Senior Clinical Trial Manager (CTM)

About Kronos Bio

Kronos Bio, Inc. is dedicated to the discovery and development of first-in-class therapies that modulate historically undruggable targets. We leverage deep capabilities in high-throughput small molecule microarrays (SMM), targeted protein degradation, and cancer biology in order to identify potent and selective compounds against transcription factors and other central drivers of oncogenic signaling.

Summary of Position: 

The Senior Clinical Trial Manager, Clinical Operations is responsible for the planning, successful implementation, and management of one or more clinical trial(s). The Senior Clinical Trial Manager provides operational leadership to ensure project milestones delivery on time, within budget, high quality, and in compliance with the ICH/GCP, Regulatory Authorities' regulations/guidelines, and applicable SOPs/Work Instructions (WIs). The Senior Clinical Trial Manager applies critical thinking skills for problem solving and has the lateral and strategic thinking capacity to drive their assigned studies with effective communication across the organization. The Senior Clinical Trial Manager demonstrates strong drive in applying innovative approaches to accelerate drug development.

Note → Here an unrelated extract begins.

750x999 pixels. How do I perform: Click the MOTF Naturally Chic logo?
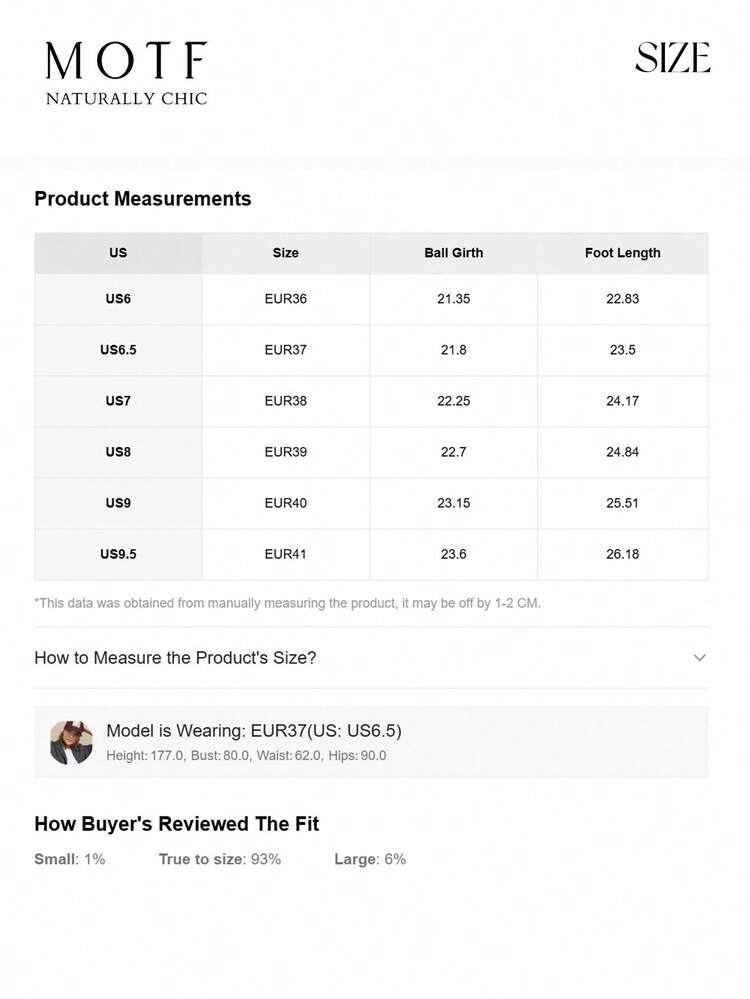pos(126,73)
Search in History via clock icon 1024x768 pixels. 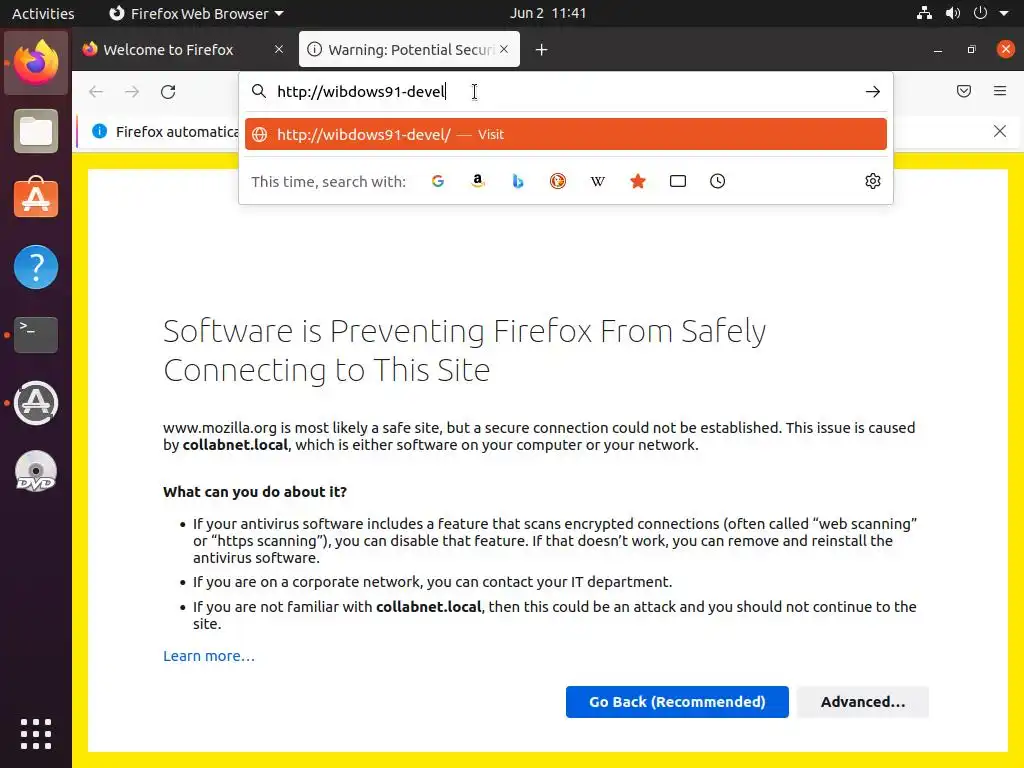[x=717, y=181]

Essential Duties and Responsibilities:

• Has accountability and oversight for assigned studies and ensures they are carried out in accordance with the protocol, SOPs, ICH/GCP regulations, and study-specific manuals and procedures
• Provides study oversight, leadership, and support to Contract Research Organization (CRO) and staff to ensure overall delivery at the country and site level for all operational activities (e.g. study management, site monitoring, specifications development, UATs, issues escalations, etc).
• Serves as an escalation point and resource for internal/external teams and investigational sites; partners with cross functional groups to achieve deliverables
• Assists in the development and/or review of study documents such as synopsis, protocol, ICF, CRFs, CRF Completion Guidelines, Study Plans, Laboratory Manual, Patient Diary, Study Reference binders, Pharmacy Manual, Clinical Data Review Plan, etc.
• Participates in clinical service provider (vendor) selection process as a part of outsourcing activities. Provides oversight for all vendor operational activities including leading the vendor teams through strong partnership/collaboration and inspiration
• Participates in the selection and study specific training of CRO study staff, monitors, investigational sites, and vendors
• Participates in continuous site engagement with all levels at the site to increase the visibility and enrollment of trial
• Oversees/responsible for the TMF set-up, ongoing quality review and final reconciliation of study documents including review of site regulatory documents/packages
• Ensures that all aspects of GCP compliance and audit readiness are maintained throughout trial conduct
• Proactively manages/identifies potential study issues/risks and works with leadership to recommend/implement solutions with key internal/external stakeholders
• Compiles, maintain, and communicates regular study progress status reports and study timelines Leads and/or participates in internal team meetings, investigator meetings, and other trial specific meetings
• Participates in the development, review, and implementation of departmental SOPs, WIs, initiatives and processes
• May manage/mentor direct reports and team members, and perform performance appraisals as assigned
• Reviews/approves vendor invoices and provides oversight for payment of clinical trial vendors and investigative sites
• Performs other work-related duties as assigned
• Has a strong drive to apply innovative approaches into drug development

Qualifications:

• BA/BS or equivalent degree in scientific discipline.
• Minimum years of clinical trial research management experience in pharmaceutical or biotechnology: 5 years for Senior CTM level
• Experience in managing outside vendors, e.g., CROs, other clinical trial vendors, and/or investigational sites
• Ability to travel approximately 50% of the time
• Strong team player
• Advanced understanding of clinical research and able to work effectively in a team/matrix environment
• Demonstrates core understanding of medical terminology and clinical trial activities in relation to execution of a Clinical Development Plan
• Experience in oncology preferred
• Experience in global trials preferred
• Embodies Kronos values; exhibits high degree of integrity and professionalism when interacting with outside investigators and vendors
• Entrepreneurial and enjoys working in a fast-paced, creative and resourceful small company environment

The expected annual salary range for this full-time position is $130,000 - $160,000, plus eligibility for bonus, benefits, and equity incentives. Actual pay will be determined based on experience, qualifications, business needs, internal equity, and alignment with market data

Disclaimer:

The above statements are intended to describe the general nature and level of work being performed by employees assigned to this classification.  They are not intended to be construed as an exhaustive list of all responsibilities, duties and skills required of employees assigned to this position.